Two new studies indicate that it's the location of the fat that matters because people of normal weight may be having fat at unwanted locations in their bodies.
In the first study, German researchers analyzed 314 people, ages 18 to 69, and divided them into four groups: normal weight, overweight, obese but still sensitive to insulin, and obese with insulin resistance.
People in the overweight and obese groups had more total body and visceral fat (abdominal fat around the organs) than those with normal weight.
But obese people with insulin resistance had more fat within their skeletal muscles and their livers than obese people without insulin resistance.
Obese people with insulin resistance also had thicker walls in the carotid arteries, an early sign of narrowing of the arteries -- a condition called atherosclerosis.
Insulin sensitivity and artery wall thickness were the same in obese people without insulin resistance and in normal-weight people.
"In conclusion, we provide evidence that a metabolically benign obesity can be identified and that it may protect from insulin resistance and atherosclerosis," the authors said.
"Furthermore, our data suggest that ectopic [misplaced] fat accumulation in the liver may be more important than visceral fat in the determination of such a beneficial phenotype in obesity," they added.
In a second study, researchers at the Albert Einstein College of Medicine, assessed body weight and cardiometabolic abnormalities (including high blood pressure, elevated triglycerides and low high-density lipoprotein or "good" cholesterol) in 5,440 individuals participating in the National Health and Nutritional Examination Surveys between 1999 and 2004.
Participants were considered metabolically healthy if they had none or one abnormality and metabolically abnormal if they had two or more abnormalities.
"Among U.S. adults 20 years and older, 23.5 percent (approximately 16.3 million adults) of normal-weight adults were metabolically abnormal, whereas 51.3 percent (approximately 35.9 million adults) of overweight adults and 31.7 percent (approximately 19.5 million adults) of obese adults were metabolically healthy," the authors write.
Normal-weight individuals with metabolic abnormalities tended to be older, less physically active and have larger waists than healthy normal-weight individuals.

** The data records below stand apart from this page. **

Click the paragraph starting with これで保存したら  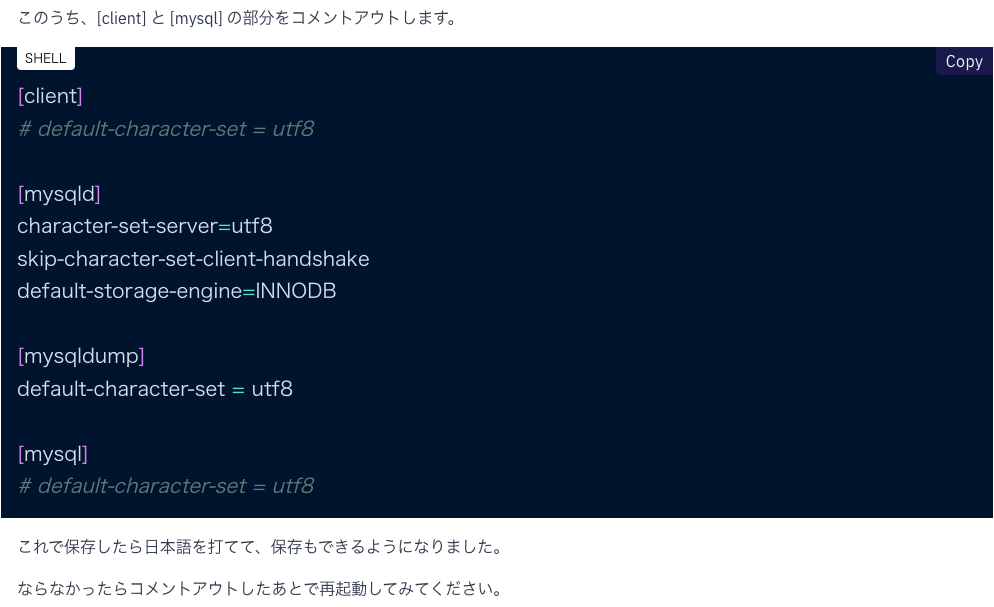point(260,547)
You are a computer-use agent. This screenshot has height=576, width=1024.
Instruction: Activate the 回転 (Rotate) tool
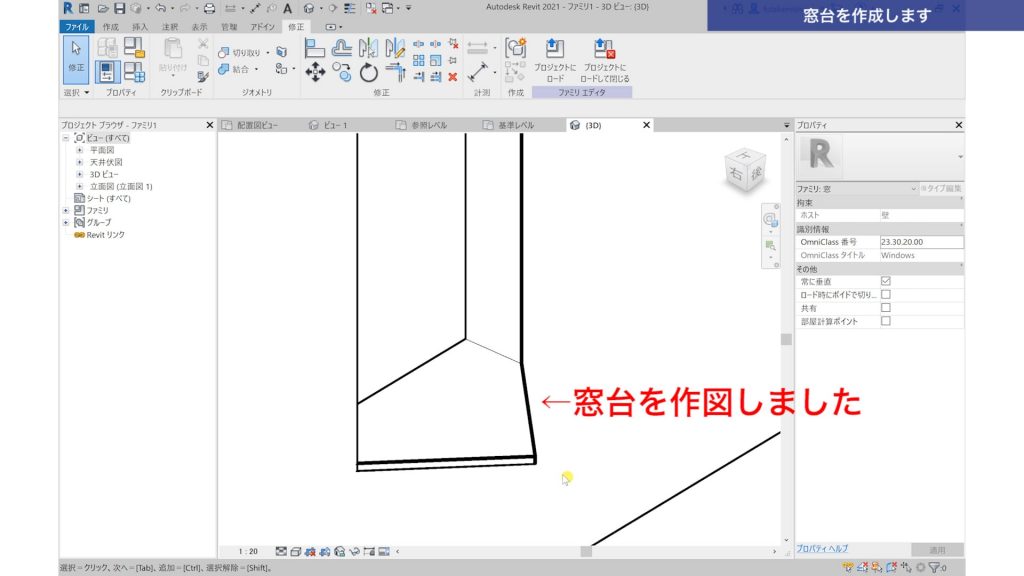click(367, 73)
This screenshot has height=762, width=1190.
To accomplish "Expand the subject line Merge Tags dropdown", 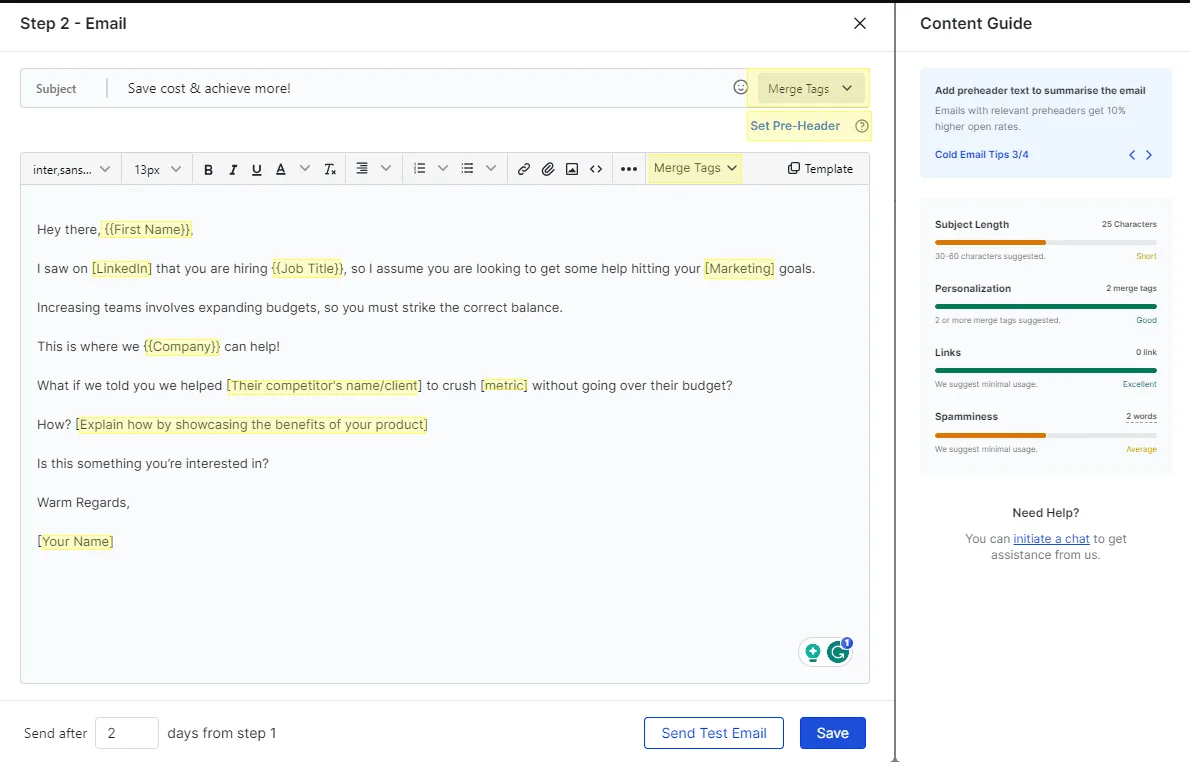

Obese individuals with no metabolic abnormalities were more likely to be younger, black, more physically active and have smaller waists than those with metabolic risk factors.
"These data show that a considerable proportion of overweight and obese U.S. adults are metabolically healthy, whereas a considerable proportion of normal-weight adults express a clustering of cardiometabolic abnormalities," the authors said.
The studies are published in the August 11/25 issue of Archives of Internal Medicine, one of the JAMA/Archives journals.